§ Requirement
Where the string "paragraph" appears in a line of the material below, copy that line.
++++++++++++++++++++
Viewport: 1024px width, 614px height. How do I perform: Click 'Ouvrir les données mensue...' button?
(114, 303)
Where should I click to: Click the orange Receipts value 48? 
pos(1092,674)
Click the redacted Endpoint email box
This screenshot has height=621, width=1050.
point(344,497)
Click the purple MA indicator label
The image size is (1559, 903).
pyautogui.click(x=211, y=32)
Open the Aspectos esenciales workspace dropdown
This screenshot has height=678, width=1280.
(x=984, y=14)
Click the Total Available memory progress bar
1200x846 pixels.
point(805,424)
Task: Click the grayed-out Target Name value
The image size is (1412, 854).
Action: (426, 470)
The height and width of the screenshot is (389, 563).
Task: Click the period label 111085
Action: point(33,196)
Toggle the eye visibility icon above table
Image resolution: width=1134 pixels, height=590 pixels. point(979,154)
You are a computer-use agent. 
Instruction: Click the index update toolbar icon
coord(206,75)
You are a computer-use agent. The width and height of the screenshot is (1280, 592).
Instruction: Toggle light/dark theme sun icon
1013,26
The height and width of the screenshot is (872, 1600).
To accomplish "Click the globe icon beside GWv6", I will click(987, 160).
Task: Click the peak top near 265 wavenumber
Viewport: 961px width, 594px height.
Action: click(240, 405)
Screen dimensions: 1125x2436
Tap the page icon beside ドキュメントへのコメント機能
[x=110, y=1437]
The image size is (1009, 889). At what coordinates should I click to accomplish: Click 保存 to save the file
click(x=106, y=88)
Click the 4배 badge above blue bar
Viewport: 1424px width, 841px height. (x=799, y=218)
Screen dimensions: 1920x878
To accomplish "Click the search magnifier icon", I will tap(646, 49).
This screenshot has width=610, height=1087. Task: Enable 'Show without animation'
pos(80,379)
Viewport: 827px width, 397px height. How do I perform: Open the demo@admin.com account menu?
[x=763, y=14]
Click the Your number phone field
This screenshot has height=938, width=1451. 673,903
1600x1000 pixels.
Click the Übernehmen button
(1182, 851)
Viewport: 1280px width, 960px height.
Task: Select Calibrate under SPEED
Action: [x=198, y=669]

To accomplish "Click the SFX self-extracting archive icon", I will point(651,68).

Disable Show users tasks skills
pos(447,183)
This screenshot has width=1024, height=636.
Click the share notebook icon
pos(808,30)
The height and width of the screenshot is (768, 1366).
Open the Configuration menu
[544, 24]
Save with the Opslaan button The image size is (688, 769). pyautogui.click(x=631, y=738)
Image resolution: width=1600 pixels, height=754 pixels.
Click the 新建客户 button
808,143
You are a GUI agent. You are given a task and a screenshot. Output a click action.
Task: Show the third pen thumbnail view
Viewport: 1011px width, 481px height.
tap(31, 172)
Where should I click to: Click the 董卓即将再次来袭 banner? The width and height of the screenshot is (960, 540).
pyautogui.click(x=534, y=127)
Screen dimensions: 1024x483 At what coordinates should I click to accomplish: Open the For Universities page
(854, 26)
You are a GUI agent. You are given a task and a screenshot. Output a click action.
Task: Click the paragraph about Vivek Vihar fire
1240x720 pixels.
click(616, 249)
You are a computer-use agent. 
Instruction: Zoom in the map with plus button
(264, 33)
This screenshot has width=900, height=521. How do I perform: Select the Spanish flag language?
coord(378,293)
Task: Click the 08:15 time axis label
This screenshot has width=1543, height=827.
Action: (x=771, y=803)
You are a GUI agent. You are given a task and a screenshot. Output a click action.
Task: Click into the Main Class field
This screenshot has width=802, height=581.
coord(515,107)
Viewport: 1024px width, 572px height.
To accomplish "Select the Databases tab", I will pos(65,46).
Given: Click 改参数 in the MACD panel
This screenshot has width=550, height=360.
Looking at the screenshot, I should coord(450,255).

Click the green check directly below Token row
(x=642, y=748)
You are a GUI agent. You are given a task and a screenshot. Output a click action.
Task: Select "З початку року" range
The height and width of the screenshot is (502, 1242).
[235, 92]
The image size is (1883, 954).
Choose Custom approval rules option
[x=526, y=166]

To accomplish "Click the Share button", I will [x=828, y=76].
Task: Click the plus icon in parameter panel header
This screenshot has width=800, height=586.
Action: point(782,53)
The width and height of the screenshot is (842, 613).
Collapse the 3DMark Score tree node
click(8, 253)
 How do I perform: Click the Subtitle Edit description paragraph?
++++++++++++++++++++
§ Written answer
Task: Click the paragraph about Vivek Vihar fire
 How do I perform: Click the Subtitle Edit description paragraph?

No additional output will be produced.